Patients with schizophrenia experience the most prolonged hospital stay in Japan. Also, the high re-hospitalization rate affects their quality of life (QoL). Despite being an effective predictor of treatment, QoL has not been widely utilized due to time constraints and lack of interest. As such, this study aimed to estimate the schizophrenic patients' subjective quality of life using speech features. Specifically, this study uses speech from patients with schizophrenia to estimate the subscale scores, which measure the subjective QoL of the patients. The objectives were to (1) estimate the subscale scores from different patients or cross-sectional measurements, and 2) estimate the subscale scores from the same patient in different periods or longitudinal measurements.

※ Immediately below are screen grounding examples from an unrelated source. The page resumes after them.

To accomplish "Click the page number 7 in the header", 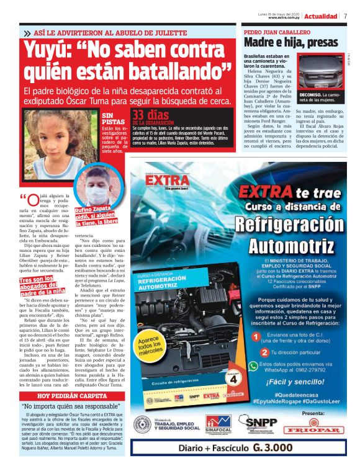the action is point(345,16).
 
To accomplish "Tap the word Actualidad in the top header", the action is point(322,16).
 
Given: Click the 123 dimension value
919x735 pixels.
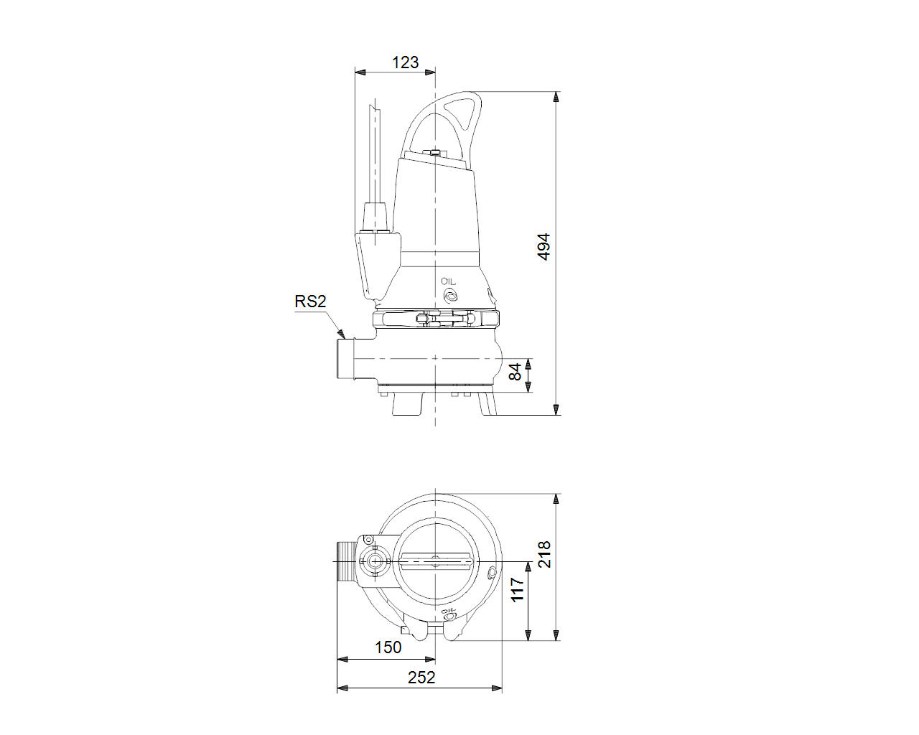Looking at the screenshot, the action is click(x=405, y=62).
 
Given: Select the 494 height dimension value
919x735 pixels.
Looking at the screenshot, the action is click(x=544, y=246).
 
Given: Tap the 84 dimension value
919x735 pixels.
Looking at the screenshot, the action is click(x=516, y=372).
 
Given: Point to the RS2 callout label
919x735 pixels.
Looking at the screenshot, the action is click(x=310, y=301).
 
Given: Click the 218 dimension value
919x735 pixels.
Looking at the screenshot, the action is click(x=544, y=554).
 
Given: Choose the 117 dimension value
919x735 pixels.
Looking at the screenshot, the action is click(x=517, y=590).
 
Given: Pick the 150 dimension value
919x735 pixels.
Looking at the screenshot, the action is click(x=388, y=647).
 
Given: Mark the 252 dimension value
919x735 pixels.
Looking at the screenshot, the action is click(x=421, y=678).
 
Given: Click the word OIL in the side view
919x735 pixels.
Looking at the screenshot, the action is click(x=449, y=281).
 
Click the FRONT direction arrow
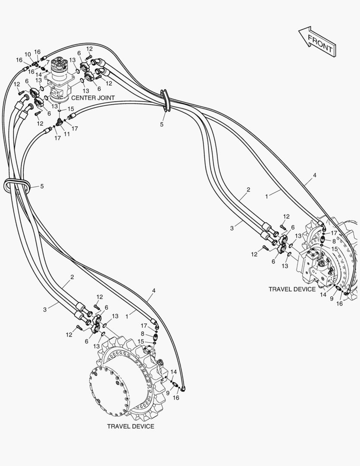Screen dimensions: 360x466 click(x=317, y=41)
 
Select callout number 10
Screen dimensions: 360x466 click(x=28, y=54)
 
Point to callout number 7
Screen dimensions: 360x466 click(x=48, y=63)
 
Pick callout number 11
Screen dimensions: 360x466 click(x=67, y=134)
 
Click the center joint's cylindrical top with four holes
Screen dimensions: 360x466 click(x=58, y=65)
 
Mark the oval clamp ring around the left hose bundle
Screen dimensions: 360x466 click(x=17, y=186)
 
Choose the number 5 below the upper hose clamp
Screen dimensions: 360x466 click(x=162, y=125)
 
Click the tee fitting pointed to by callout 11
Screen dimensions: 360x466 click(x=59, y=121)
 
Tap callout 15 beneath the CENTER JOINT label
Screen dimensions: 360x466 click(x=71, y=109)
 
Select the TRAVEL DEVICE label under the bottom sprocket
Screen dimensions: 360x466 click(x=131, y=426)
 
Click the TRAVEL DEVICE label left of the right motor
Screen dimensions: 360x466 click(x=292, y=289)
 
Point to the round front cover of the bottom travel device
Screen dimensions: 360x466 click(x=110, y=390)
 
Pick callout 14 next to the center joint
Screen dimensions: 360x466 click(x=39, y=75)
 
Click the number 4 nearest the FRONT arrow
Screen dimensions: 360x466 click(x=315, y=175)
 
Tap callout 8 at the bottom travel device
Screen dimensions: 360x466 click(x=143, y=334)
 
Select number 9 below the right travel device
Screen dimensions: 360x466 click(x=332, y=299)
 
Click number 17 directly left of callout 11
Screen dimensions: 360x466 click(x=58, y=138)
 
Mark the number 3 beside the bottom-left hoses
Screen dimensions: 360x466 click(x=45, y=309)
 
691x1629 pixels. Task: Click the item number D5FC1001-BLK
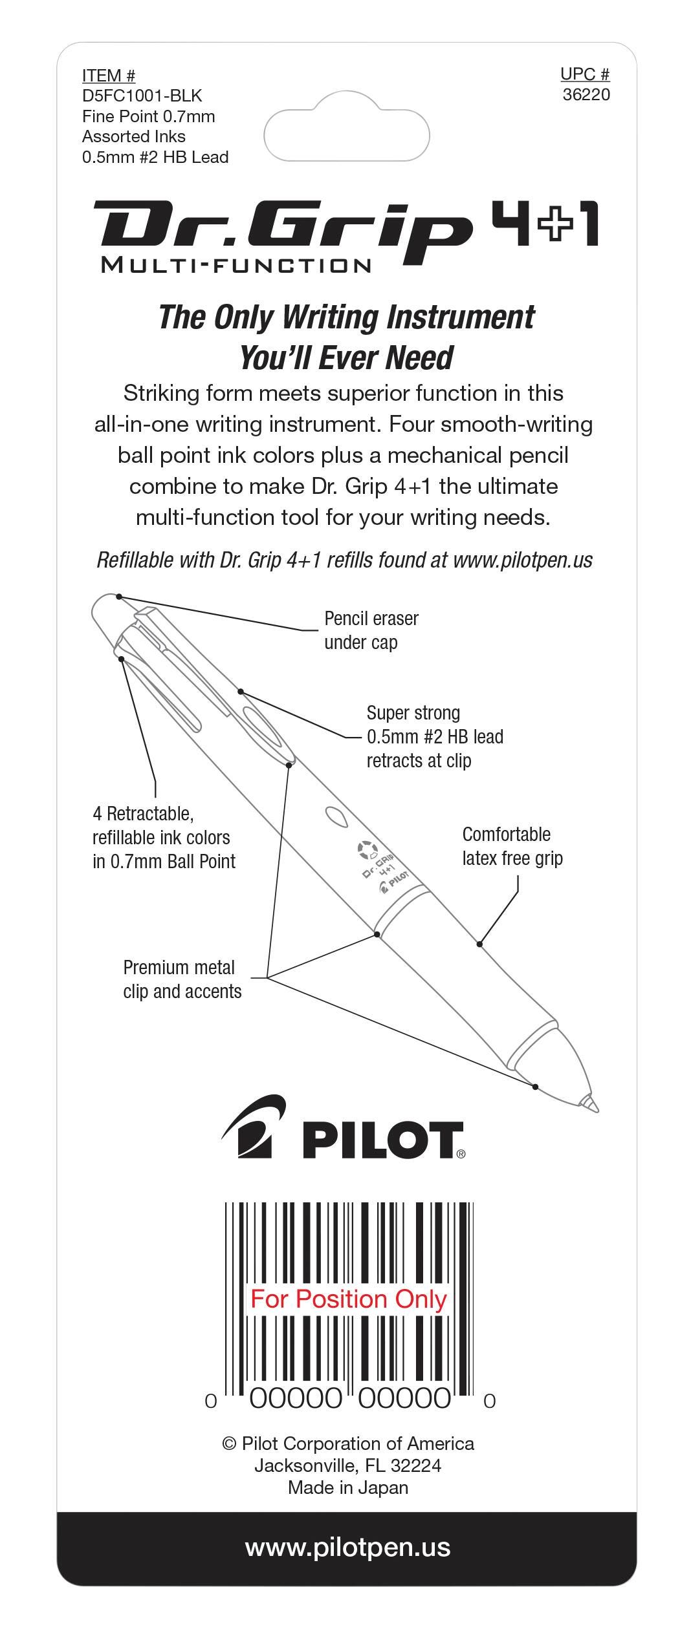coord(142,96)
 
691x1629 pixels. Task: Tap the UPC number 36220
coord(586,95)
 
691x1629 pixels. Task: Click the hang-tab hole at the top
coord(347,134)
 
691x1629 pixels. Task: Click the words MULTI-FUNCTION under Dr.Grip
coord(236,265)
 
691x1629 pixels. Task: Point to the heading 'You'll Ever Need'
coord(346,357)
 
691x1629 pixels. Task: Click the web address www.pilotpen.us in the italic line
coord(523,560)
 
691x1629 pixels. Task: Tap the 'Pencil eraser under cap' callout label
coord(371,630)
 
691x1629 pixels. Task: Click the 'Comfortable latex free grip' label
coord(512,846)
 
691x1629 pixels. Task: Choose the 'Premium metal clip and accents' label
coord(182,979)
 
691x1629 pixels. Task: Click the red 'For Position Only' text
coord(349,1299)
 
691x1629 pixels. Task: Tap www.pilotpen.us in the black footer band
coord(347,1548)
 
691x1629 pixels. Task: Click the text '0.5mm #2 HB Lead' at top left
coord(155,157)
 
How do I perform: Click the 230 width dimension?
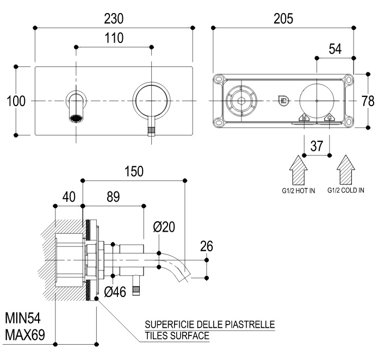point(114,18)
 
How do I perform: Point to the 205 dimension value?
point(283,18)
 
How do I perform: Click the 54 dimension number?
point(336,49)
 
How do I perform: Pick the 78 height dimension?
point(369,101)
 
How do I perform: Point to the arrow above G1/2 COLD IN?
point(345,170)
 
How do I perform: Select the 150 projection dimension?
point(133,171)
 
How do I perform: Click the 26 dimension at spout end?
point(206,247)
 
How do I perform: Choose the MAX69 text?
point(24,335)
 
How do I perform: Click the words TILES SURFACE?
point(177,336)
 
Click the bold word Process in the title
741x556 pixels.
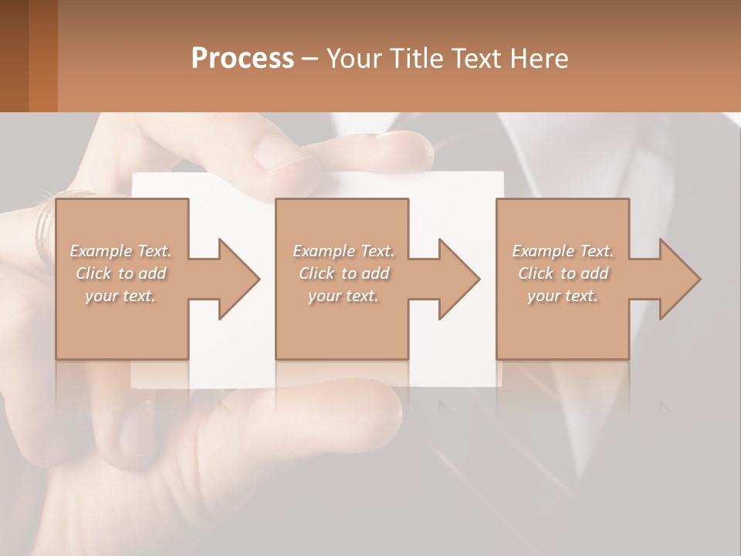point(242,59)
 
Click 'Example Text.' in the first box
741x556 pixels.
point(120,251)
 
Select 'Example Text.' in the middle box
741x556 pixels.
point(343,251)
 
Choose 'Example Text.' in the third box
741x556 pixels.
point(563,251)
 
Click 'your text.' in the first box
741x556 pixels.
point(120,296)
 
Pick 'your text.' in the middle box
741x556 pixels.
point(343,296)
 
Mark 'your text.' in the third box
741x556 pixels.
point(563,296)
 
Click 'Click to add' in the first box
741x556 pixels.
point(120,273)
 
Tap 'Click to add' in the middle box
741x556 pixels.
point(343,273)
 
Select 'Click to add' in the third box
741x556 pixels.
point(563,273)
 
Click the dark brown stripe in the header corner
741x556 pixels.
point(14,56)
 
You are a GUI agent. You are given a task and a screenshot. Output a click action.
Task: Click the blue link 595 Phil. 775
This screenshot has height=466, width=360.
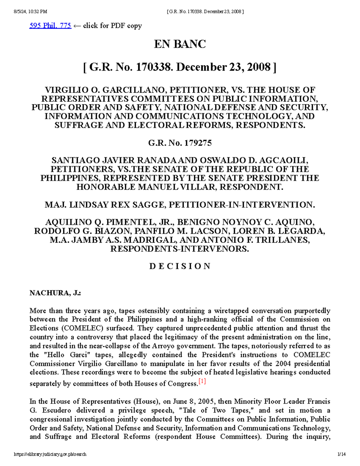(x=50, y=26)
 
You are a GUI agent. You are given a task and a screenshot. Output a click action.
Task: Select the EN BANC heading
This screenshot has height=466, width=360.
(x=180, y=44)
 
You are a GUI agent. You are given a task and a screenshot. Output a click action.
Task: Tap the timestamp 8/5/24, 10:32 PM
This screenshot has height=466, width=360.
(x=30, y=12)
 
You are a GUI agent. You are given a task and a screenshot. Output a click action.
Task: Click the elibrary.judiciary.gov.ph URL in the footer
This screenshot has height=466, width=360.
(x=50, y=454)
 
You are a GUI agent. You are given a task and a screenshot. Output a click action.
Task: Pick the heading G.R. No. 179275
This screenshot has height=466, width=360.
(x=180, y=143)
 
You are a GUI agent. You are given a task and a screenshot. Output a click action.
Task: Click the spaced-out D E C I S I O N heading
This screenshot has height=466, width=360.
(x=180, y=266)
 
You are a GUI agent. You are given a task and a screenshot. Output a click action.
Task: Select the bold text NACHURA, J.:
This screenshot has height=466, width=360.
(x=55, y=293)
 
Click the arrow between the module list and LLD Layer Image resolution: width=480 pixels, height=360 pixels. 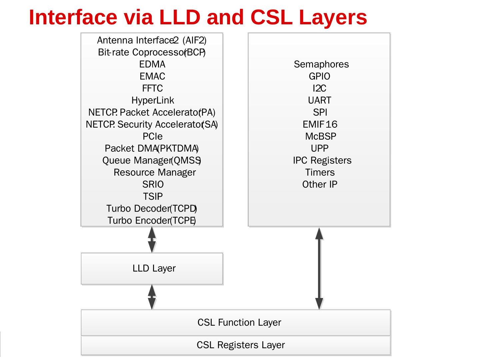pos(152,240)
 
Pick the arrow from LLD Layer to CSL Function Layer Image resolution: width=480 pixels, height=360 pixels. pos(152,297)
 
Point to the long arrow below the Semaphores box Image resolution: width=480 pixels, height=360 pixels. pos(319,268)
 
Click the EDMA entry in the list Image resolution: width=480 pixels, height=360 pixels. pos(152,64)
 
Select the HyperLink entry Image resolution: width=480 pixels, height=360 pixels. pos(153,100)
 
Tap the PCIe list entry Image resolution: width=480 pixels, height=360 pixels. pos(153,136)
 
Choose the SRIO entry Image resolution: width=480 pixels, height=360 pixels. pos(153,184)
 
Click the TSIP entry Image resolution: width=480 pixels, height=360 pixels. pos(153,196)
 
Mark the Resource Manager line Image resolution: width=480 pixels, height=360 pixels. pos(155,172)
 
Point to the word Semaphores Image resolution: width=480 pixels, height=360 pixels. pos(321,64)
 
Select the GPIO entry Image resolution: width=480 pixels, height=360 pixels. pos(319,76)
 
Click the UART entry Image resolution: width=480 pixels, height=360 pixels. pos(320,100)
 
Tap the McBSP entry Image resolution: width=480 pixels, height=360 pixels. pos(321,136)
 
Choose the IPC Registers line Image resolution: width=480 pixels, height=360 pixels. pos(322,160)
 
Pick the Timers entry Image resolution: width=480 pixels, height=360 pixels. pos(320,172)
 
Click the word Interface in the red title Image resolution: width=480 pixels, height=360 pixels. pos(73,17)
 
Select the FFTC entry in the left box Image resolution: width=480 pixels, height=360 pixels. pos(152,88)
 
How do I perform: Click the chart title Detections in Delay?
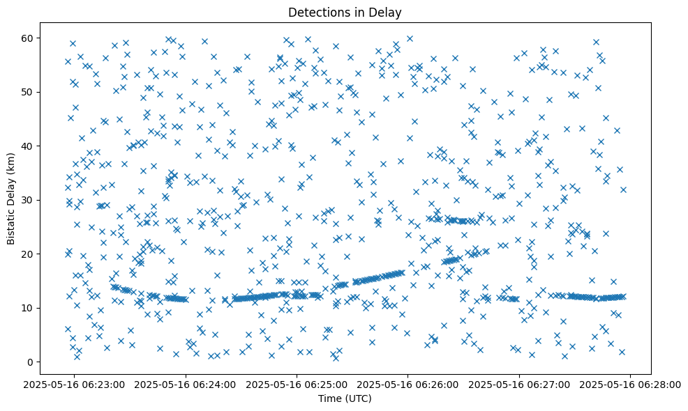(x=345, y=12)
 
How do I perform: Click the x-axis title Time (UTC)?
(x=345, y=399)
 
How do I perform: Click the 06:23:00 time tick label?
(x=75, y=385)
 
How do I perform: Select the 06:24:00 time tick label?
(x=186, y=385)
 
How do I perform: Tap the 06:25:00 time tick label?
(x=297, y=385)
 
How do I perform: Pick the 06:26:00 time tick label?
(x=408, y=385)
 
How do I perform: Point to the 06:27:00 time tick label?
(x=520, y=385)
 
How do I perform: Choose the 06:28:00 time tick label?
(x=631, y=385)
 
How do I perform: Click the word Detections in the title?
(x=316, y=12)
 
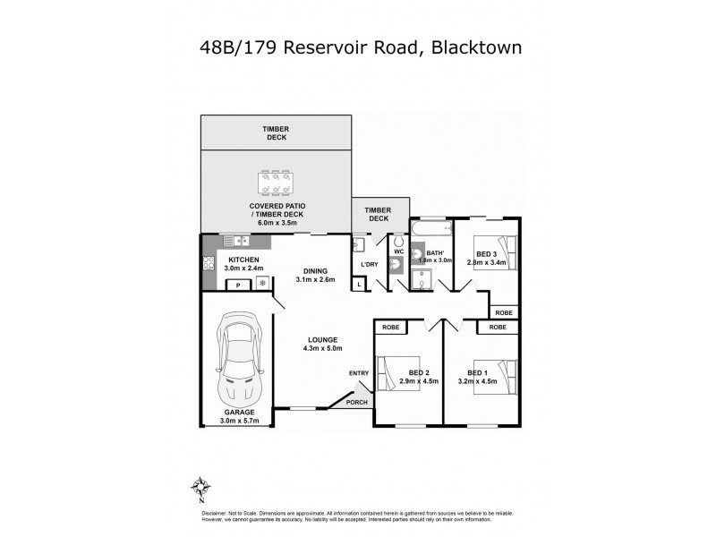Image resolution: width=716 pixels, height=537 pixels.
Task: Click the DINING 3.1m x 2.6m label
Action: pyautogui.click(x=315, y=276)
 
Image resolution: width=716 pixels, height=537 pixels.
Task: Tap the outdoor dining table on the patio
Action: pyautogui.click(x=275, y=182)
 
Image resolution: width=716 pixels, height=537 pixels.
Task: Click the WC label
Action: pyautogui.click(x=399, y=251)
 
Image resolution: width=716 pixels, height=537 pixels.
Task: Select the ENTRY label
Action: pyautogui.click(x=359, y=373)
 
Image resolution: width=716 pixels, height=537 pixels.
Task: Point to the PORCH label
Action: pyautogui.click(x=357, y=403)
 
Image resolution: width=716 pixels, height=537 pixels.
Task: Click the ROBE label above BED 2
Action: pyautogui.click(x=391, y=328)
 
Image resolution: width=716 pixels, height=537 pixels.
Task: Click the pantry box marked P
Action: pyautogui.click(x=239, y=284)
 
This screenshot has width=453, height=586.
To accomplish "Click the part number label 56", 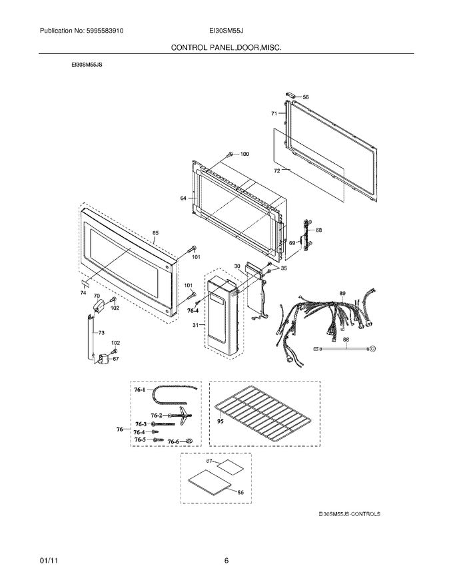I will pos(306,97).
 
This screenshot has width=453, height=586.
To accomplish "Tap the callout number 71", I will pos(274,114).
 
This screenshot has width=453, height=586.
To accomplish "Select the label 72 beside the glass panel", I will pos(276,170).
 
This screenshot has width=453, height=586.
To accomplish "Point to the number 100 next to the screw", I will pos(244,154).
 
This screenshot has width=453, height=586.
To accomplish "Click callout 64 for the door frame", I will pos(183,198).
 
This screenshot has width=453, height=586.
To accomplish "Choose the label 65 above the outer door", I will pos(155,233).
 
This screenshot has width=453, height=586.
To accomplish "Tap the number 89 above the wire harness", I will pos(342,293).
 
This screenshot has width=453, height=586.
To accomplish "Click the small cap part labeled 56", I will pos(292,96).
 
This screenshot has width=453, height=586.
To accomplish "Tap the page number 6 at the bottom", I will pos(226,561).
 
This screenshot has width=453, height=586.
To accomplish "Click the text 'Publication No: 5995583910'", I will pos(82,31).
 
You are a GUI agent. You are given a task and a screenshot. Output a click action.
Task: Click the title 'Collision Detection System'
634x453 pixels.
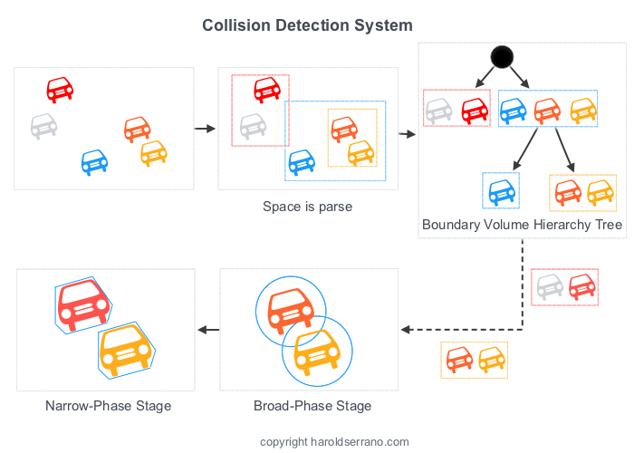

A conversational agent was built to record the responses of 18 schizophrenic patients on the Japanese Schizophrenia Quality of Life Scale (JSQLS) with three subscales: “Psychosocial,” “Motivation and Energy,” and “Symptoms and Side-effects.” These three subscales were used as objective variables. On the other hand, the speech features during measurement (Chromagram, Mel spectrogram, Mel-Frequency Cepstrum Coefficient) were used as explanatory variables. For the first objective, a trained model estimated the subscale scores for the 18 subjects using the Nested Cross-validation (CV) method. For the second objective, six of the 18 subjects were measured twice. Then, another trained model estimated the subscale scores for the second time using the 18 subjects' data as training data. Ten different machine learning algorithms were used in this study, and the errors of the learned models were compared.
The results showed that the mean RMSE of the cross-sectional measurement was 13.433, with k-Nearest Neighbors as the best model. Meanwhile, the mean RMSE of the longitudinal measurement was 13.301, using Random Forest as the best. RMSE of less than 10 suggests that the estimated subscale scores using speech features were close to the actual JSQLS subscale scores. Ten out of 18 subjects were estimated with an RMSE of less than 10 for cross-sectional measurement. Meanwhile, five out of six had the same observation for longitudinal measurement. Future studies using a larger number of subjects and the development of more personalized models based on longitudinal measurements are needed to apply the results to telemedicine for continuous monitoring of QoL.